Just add the hijab or the islamic norms and keep it out of public sight and/or the familliy, the rest is the same as the west or even worse.                                                                                                 Believe it or not. 

                                                   


IRANdokht

Dear Party Girl

by IRANdokht on

Unfortunately we still have many backwards thinking parents even amongst the educated bunch (as it is obvious in some of these comments).

I agree with you that the parents are the ones who are most responsible  to save their children, and mothers who have been victim of such foul ways themselves should be more alert, but  to change the negative aspects of the traditions that are so stubbornly rooted in this nation you would have to allow generations of educated and open parents who would first question their own old ways, then apply the new learnings to their behavior and methods of raising children. It's an uphill battle at the least.

Most of these folks conveniently close their eyes to the negative side effects of such pressures on the society. They are still holding on to the myth of virginity, even after watching that prostitute speak of saving herself for her future husband!! I guess I am giving them the benefit of the doubt and assuming they watched these clips.

In a country where poverty, inflation and high rate of unemployment for the youth is added to the deep rooted gender-biased traditions and the emotional pressures and violence from the government, these young people will have no way but down, and they are punished for their doomed fate.
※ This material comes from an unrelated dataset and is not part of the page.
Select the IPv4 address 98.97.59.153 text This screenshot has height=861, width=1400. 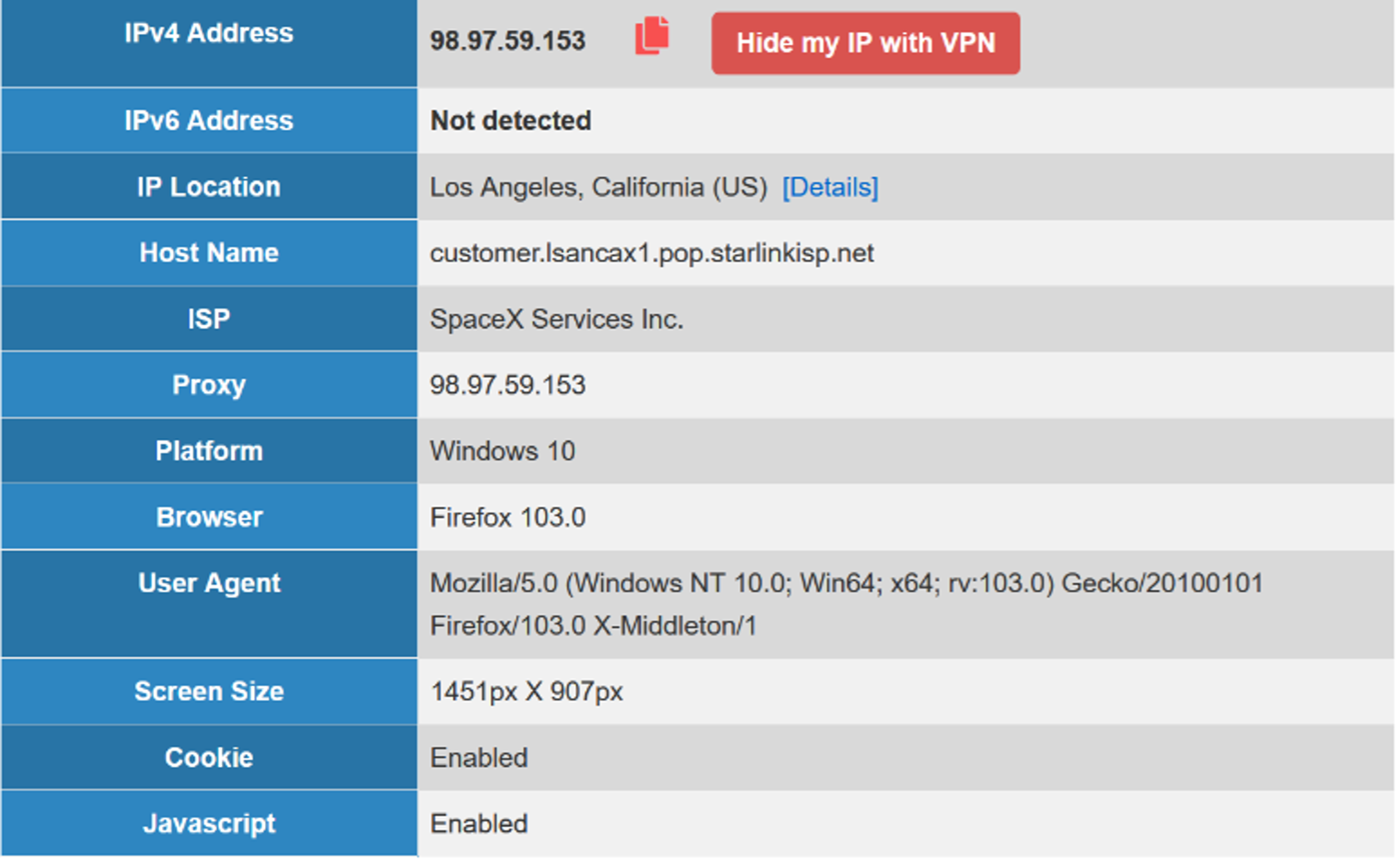coord(507,41)
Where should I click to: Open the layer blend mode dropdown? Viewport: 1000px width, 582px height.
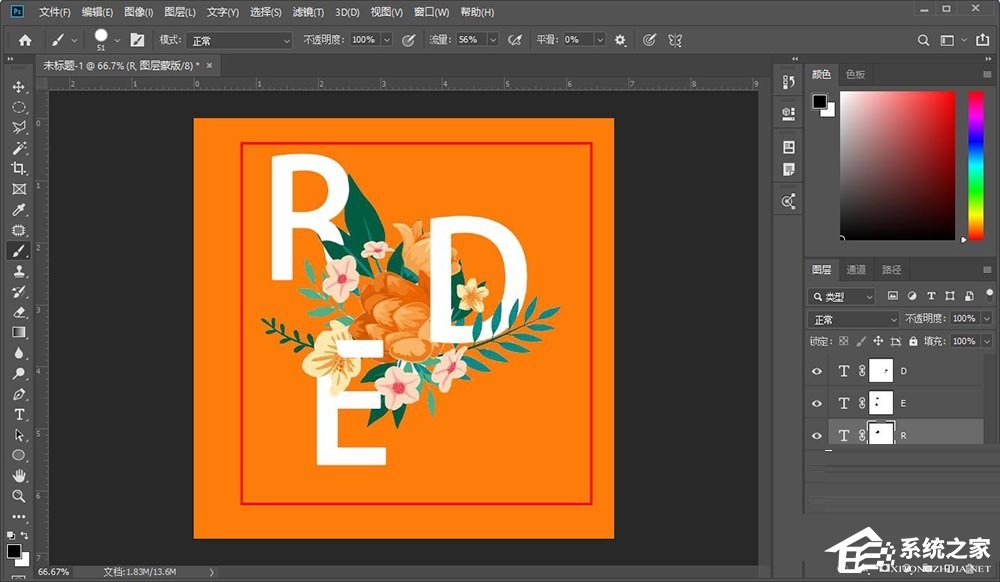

The first step would be to hope that our people would be more tolerant and understanding, love their children unconditionally and support them. I have heard parents tell their little kids: "agar inkaro bokoni digeh doostet nadaram"or when a kid trips and falls how many iranian parents would say: "are you ok honey" instead of saying: "jelo paato negah kon havaaset kojast", how many iranian children ever hear their parents say I love you? or I am sorry?

That is the same mentality that when it goes any further will result in blaming a teenage girl for having fallen in love and marrying her off quickly to someone else to save her from herself, or worse it can even end up with violence towards the girl and in extreme cases: honor killing.

ok now I am going deeper into our parenting flaws, and I will be blamed for "western" thinking again...

just wanted to say: I agree with your points.